7La rationalité de certains discours qui se veulent cohérents et convaincants laisse deviner une peur de la permanence et de la force du lien avec un être différent, hors de contrôle et porteur de contraintes. Le fait de ne pas avoir d’enfant relève d’une pratique de long terme plus que d’un choix explicite, même si la situation est rationnalisée a posteriori. À l’inverse, certains discours racontent l’absence de couple ou sa fragilité, et une impossibilité teintée de regrets.

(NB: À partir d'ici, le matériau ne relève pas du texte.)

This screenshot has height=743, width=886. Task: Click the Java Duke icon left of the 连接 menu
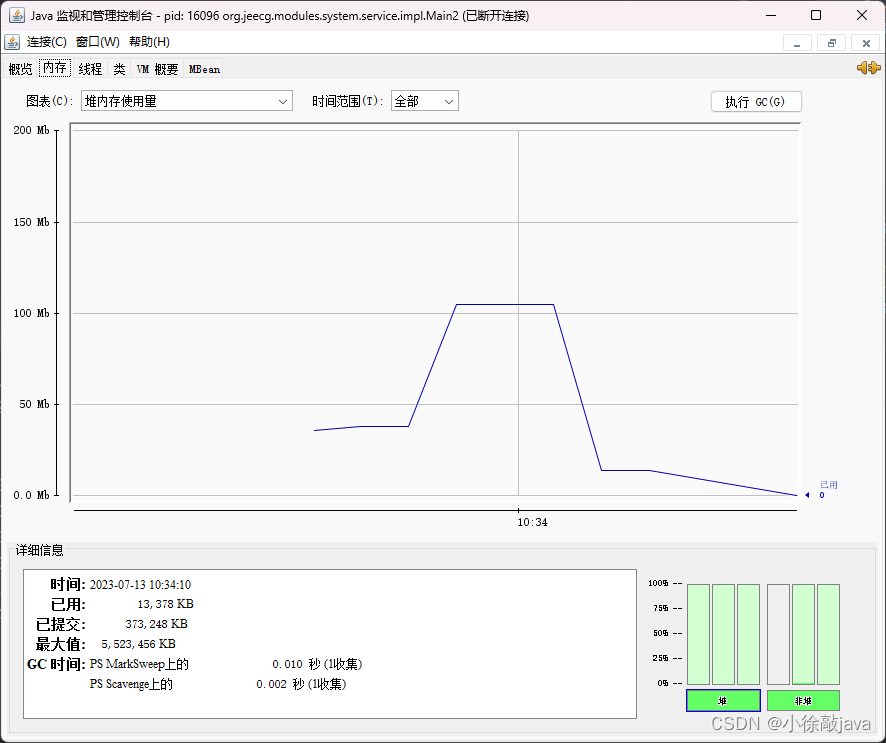(12, 42)
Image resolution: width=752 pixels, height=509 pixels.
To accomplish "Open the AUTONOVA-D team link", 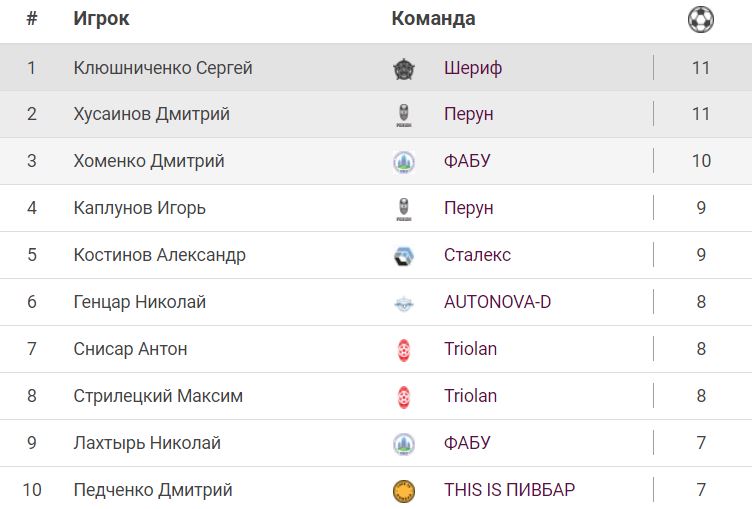I will coord(497,302).
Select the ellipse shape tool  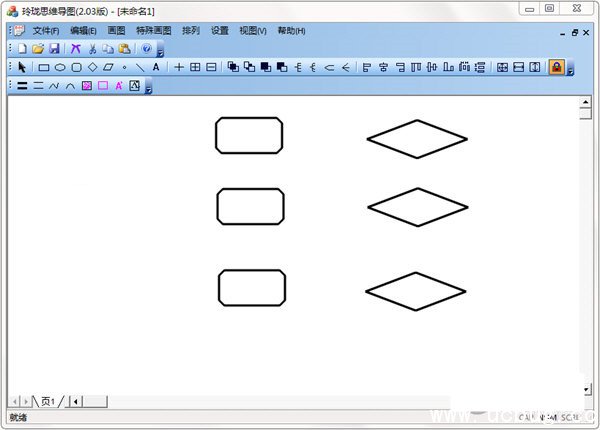click(60, 68)
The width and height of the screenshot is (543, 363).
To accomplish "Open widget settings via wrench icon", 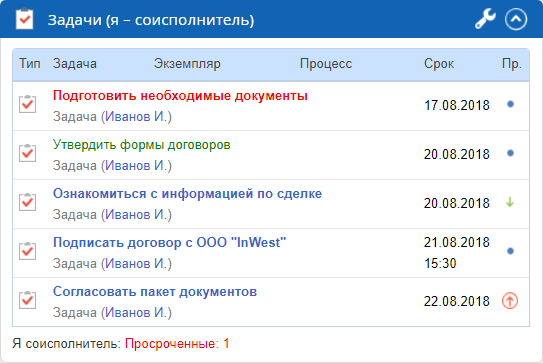I will (x=485, y=19).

8Les théories économiques du choix rationnel sont peu efficaces pour interpréter les discours : pas plus que la volonté de ne pas avoir d’enfant, la décision d’en avoir a du mal à apparaître comme un choix dont les raisons peuvent être simplement exposées, au-delà de la transmission et du pacte entre générations qui inscrit chacun dans une ou plusieurs lignées. Les arguments sont plus explicites pour les personnes sans enfant, mais les contraintes matérielles ou la valorisation de la liberté ne suffisent pas à expliquer la hausse récente de l’infécondité. Pour l’auteure, on entre peut-être dans une nouvelle ère où le désir d’enfant devient une option et où le pacte intergénérationnel peut être contourné, avec les enfants du conjoint ou ceux des proches.

9En conclusion, pour Anne Gotman les personnes sans enfant décrivent la vie comme un projet, comme un devenir, pas comme un héritage à transformer. La revendication de la liberté individuelle ou les autres arguments avancés ne traduisent pas de difficulté psychique particulière, mais la nécessité de construire un discours de justification face à une norme encore pesante. Cet ouvrage dresse un panorama de la grande diversité des situations des personnes volontairement sans enfant ; il pourrait être complété par une analyse spécifique des femmes et des hommes des autres catégories sociales, qui décrivent différemment sans doute les contraintes du quotidien. La richesse des sources et la diversité des approches en font un document indispensable pour la compréhension de ce comportement encore stigmatisé, mais qui redevient de plus en plus fréquent après une période où il était marginal.